NZ dollar climbs to 3-month vs. yen on current-account fears
NZ dollar climbs to 3-month vs. yen as Japan faces structural economic imbalance
By Paul McBeth
Feb. 8 (BusinessDesk) – The New Zealand dollar climbed to a three-month high against the yen amid speculation Japan may be facing its first current account deficit since 1981, sapping investors’ appetite for the safe-haven asset.
The kiwi climbed as high as 64.41 yen, the highest level since Oct. 31, from 63.89 yen yesterday and traded at 64.38 yen at 5pm. The currency rose to 83.52 US cents from 83.33 cents yesterday.
Japan’s currency weakened 0.4 percent to 76.96 yen per US dollar after the nation’s current account surplus shrank 75 percent to a 15-year low 303.5 billion yen in December, stoking speculation the world’s third-biggest economy will record its first current account deficit since 1981. Last month Japanese government figures showed the first trade deficit since 1980.
“Japan has tried jawboning, they’ve tried to intervene, and now they’re pointing out the structural imbalance in the Japanese economy,” said Mike Jones, currency strategist at Bank of New Zealand. “The market was pretty happy to take the yen lower, which is consistent with the risk-on mood” and supported the kiwi’s strength, he said.
Upbeat optimism European policymakers will reach a deal to avert a Greek debt default added to the weight against the yen, as investors eschewed so-called safe-haven assets in search of fatter returns.
Traders will be watching tomorrow’s household labour force survey for direction on New Zealand’s jobs market, and economists are picking the unemployment rate will fall 0.1 percentage points to 6.5 percent.

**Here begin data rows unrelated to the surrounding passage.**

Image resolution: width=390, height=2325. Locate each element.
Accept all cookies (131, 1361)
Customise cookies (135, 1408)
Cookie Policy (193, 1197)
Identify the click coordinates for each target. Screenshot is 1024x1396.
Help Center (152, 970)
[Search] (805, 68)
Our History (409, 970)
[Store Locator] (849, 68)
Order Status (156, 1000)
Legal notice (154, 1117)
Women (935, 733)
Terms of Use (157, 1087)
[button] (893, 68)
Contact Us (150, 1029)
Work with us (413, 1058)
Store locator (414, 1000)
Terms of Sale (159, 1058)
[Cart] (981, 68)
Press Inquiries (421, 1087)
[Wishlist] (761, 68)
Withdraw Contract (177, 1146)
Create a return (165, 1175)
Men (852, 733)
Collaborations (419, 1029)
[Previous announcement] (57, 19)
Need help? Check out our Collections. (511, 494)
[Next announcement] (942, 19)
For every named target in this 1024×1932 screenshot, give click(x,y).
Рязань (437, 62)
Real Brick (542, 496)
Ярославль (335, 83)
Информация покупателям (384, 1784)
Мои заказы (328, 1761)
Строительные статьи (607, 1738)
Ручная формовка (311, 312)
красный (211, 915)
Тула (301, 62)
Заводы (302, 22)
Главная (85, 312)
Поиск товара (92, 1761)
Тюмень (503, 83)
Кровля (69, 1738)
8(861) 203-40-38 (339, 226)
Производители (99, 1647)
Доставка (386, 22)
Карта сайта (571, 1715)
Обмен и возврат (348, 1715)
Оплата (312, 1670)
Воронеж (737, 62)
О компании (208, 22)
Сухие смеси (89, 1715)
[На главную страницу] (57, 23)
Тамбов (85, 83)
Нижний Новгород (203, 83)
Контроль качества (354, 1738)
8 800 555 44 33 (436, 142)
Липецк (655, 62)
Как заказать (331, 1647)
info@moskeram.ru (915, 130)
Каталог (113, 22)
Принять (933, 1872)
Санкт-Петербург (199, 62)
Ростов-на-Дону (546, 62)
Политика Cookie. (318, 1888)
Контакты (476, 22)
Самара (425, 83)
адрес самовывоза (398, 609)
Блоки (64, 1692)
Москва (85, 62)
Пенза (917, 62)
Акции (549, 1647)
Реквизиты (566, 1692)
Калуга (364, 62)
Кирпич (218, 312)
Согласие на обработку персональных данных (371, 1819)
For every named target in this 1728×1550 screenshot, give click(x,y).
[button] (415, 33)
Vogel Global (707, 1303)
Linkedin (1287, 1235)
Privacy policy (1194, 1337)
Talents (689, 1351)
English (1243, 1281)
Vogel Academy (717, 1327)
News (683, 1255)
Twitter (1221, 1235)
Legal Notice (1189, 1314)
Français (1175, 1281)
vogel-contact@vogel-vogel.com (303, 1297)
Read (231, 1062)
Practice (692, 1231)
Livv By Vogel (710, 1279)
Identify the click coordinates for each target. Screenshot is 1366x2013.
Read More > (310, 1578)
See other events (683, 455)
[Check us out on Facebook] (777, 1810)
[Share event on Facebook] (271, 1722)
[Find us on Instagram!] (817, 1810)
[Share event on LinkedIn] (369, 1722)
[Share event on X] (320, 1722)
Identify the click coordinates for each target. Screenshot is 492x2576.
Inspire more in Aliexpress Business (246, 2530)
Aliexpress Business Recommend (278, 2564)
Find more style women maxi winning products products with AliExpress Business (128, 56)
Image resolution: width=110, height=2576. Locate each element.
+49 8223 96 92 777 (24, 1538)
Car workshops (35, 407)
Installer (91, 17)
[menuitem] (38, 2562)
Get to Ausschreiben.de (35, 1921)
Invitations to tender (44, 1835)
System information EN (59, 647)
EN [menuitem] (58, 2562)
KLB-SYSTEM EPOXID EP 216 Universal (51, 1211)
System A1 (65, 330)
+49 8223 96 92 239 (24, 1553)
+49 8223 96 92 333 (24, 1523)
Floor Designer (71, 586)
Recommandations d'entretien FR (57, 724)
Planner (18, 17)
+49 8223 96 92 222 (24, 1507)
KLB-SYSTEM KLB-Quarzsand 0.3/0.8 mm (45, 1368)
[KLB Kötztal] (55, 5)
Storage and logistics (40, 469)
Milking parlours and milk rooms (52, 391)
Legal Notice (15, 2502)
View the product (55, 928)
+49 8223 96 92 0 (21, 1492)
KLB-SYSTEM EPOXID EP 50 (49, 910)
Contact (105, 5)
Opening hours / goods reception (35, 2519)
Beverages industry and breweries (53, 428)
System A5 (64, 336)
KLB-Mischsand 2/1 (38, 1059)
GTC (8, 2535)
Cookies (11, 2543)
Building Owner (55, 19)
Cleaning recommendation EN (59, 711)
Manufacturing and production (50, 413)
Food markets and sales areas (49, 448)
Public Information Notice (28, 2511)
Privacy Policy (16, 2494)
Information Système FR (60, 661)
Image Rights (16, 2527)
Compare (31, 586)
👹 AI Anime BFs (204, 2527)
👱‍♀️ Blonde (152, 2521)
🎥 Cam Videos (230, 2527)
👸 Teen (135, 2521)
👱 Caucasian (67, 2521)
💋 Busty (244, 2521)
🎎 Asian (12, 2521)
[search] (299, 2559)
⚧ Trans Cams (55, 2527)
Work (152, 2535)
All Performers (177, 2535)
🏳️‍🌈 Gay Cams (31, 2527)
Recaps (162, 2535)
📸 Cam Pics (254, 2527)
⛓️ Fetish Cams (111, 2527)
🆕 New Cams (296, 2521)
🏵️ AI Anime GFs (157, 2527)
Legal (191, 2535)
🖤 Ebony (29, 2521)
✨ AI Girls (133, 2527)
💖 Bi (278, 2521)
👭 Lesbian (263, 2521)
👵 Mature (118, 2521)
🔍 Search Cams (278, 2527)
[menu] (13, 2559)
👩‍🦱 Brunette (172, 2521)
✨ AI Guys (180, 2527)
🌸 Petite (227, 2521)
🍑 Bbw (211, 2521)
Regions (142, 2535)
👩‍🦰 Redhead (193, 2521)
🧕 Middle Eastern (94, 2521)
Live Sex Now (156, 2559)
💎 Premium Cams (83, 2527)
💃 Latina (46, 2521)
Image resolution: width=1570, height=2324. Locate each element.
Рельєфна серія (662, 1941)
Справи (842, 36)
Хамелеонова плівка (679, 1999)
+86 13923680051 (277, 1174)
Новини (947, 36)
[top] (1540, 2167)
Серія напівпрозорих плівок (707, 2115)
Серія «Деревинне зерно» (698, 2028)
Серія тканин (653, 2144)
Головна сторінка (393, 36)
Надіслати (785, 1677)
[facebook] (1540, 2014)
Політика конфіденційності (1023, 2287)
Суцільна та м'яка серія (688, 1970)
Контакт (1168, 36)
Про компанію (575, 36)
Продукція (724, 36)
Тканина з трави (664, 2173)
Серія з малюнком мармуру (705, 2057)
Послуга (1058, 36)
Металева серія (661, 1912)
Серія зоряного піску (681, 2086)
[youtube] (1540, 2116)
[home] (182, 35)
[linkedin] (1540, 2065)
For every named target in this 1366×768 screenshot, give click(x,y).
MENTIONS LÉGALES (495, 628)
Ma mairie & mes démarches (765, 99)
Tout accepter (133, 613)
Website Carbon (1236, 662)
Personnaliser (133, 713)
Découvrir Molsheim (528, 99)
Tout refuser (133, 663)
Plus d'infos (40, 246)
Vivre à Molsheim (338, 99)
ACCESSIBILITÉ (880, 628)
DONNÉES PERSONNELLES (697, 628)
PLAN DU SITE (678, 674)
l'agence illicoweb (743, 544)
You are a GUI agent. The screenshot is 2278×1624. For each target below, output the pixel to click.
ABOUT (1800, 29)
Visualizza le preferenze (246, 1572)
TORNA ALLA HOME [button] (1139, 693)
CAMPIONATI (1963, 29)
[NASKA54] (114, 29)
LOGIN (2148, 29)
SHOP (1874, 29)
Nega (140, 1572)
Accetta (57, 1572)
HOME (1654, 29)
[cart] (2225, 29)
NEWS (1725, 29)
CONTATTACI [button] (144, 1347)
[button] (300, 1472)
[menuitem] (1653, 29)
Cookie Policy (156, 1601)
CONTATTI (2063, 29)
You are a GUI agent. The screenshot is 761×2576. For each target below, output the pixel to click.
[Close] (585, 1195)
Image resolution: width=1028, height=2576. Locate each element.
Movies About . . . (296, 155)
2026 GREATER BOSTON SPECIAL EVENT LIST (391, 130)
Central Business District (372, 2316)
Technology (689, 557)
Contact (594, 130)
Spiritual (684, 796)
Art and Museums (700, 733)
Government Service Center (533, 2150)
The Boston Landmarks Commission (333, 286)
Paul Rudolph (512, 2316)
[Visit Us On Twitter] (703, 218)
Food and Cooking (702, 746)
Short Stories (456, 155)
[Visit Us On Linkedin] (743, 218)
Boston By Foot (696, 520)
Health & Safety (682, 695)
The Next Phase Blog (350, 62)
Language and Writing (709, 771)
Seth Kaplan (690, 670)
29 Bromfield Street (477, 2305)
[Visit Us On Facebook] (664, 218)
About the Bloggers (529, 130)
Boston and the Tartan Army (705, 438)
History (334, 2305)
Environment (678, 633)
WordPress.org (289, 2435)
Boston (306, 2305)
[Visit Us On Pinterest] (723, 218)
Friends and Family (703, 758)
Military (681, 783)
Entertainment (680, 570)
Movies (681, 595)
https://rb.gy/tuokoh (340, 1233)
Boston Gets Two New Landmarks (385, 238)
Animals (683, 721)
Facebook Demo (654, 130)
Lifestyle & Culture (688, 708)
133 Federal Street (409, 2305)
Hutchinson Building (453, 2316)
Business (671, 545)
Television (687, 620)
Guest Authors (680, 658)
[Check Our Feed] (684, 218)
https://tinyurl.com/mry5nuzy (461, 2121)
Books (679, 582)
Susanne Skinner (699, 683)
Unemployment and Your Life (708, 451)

Still, the data series and “notoriously volatile” and a rogue number could create some excitement, Jones said.
BNZ economists predict the kiwi dollar will turn around from its recent five-month highs against the greenback, and is unlikely to test the 88 US cents figure it touched late last year.
Jones said there’s still momentum for the currency to push higher against the euro and the pound, and the European Central Bank and Bank of England meet to review monetary policy on Thursday in Europe.
The Bank of England is expected to resume its quantitative easing programme, while the ECB will likely reaffirm its easing bias, Jones said.
The kiwi fell to 63.07 euro cents from 63.89 cents yesterday, and increased to 52.86 pence from 52.72 pence.
It rose to 77.39 Australian cents from 77.26 cents yesterday, and was little changed at 73.12 on the trade-weighted index from 73.15.